The policy implications of the results are critical for competition authorities. When distortions originate in the product market, policies should steer on safeguarding new entries and price setting; when instead, distortions originate in the labour market, policies should aim at reducing the monopsony power of firms rebalancing the relative bargaining power of firms with respect to the workers. The CompNet dataset allows us to disentangle the relative importance of the two components rather precisely across firm size and countries (and, not shown, in sectors). They should be more systematically used when devising policies.


Autor, D, D Dorn, L F Katz, C Patterson and J Van Reenen (2020), “The fall of the labour share and the rise of superstar firms”, The Quarterly Journal of Economics 135(2): 645-709.

Bighelli, T, F di Mauro, M J Melitz and M Mertens (2022), “European firm concentration and aggregate productivity”, Journal of the European Economic Association (forthcoming).

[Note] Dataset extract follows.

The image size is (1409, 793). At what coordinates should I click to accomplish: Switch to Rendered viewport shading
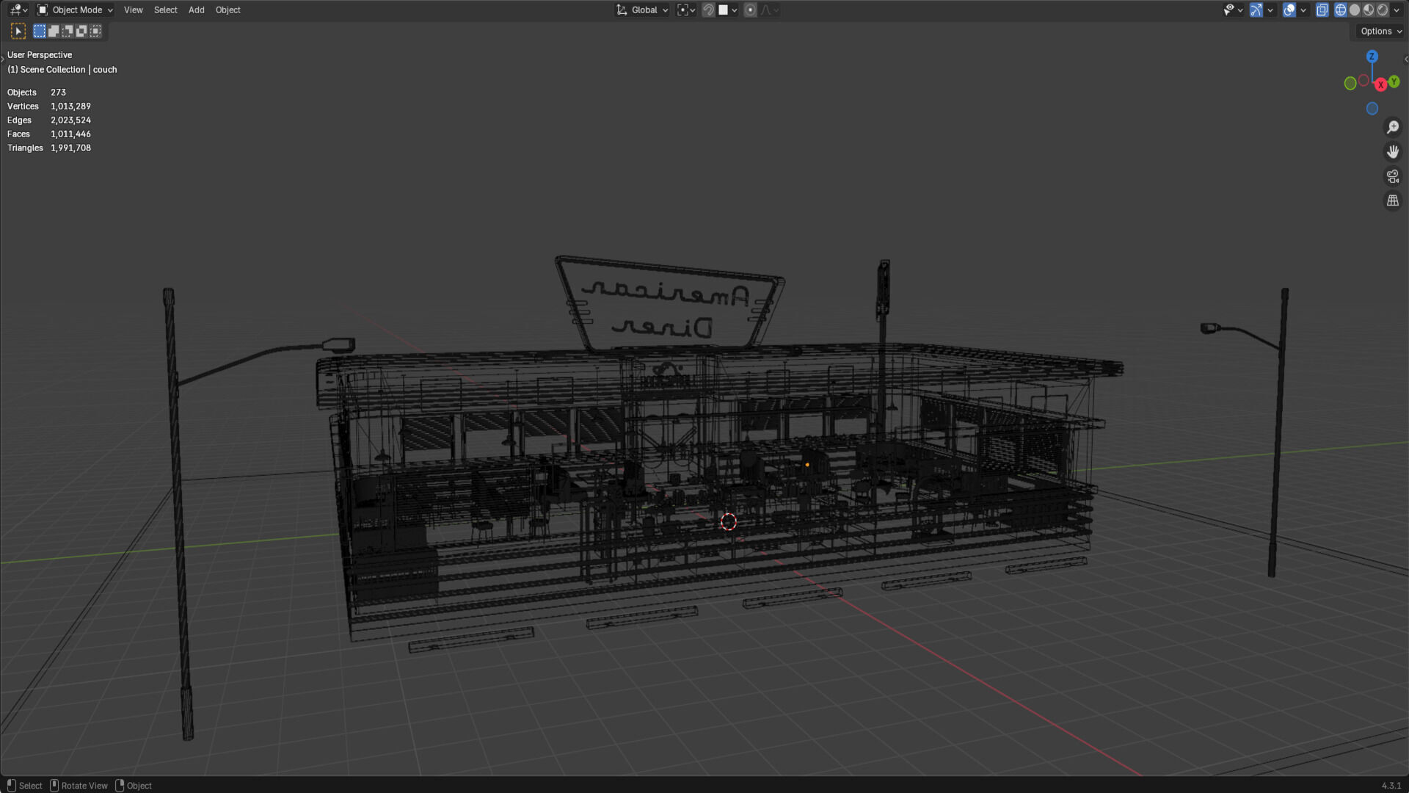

Bond, S, A Hashemi, G Kaplan and P Zoch (2021), “Some unpleasant markup arithmetic: Production function elasticities and their estimation from production data”, Journal of Monetary Economics 121: 1-14.

De Loecker, J, J Eeckhout and G Unger (2020). The rise of market power and the macroeconomic implications”, The Quarterly Journal of Economics 135(2): 561-644.

Hall, R E (1986), “Market structure and macroeconomic fluctuations”, Brookings Papers on Economic Activity 1986(2): 285-338.

Philippon, T (2019), The Great Reversal, Harvard University Press.

Mertens, M (2022), “Labour Market Power, Superstar Firms, and Between-Firm Wage (In) Equality”, Mimeo.

Mertens, M and B Mottironi (2023), “Do Larger Firms Have Higher Markups?”, IWH-CompNet Discussion Paper.

Yeh, C, C Macaluso and C Hershbein (2022), “Monopsony in the U.S. labour market”, American Economic Review 112(7): 2099-2138.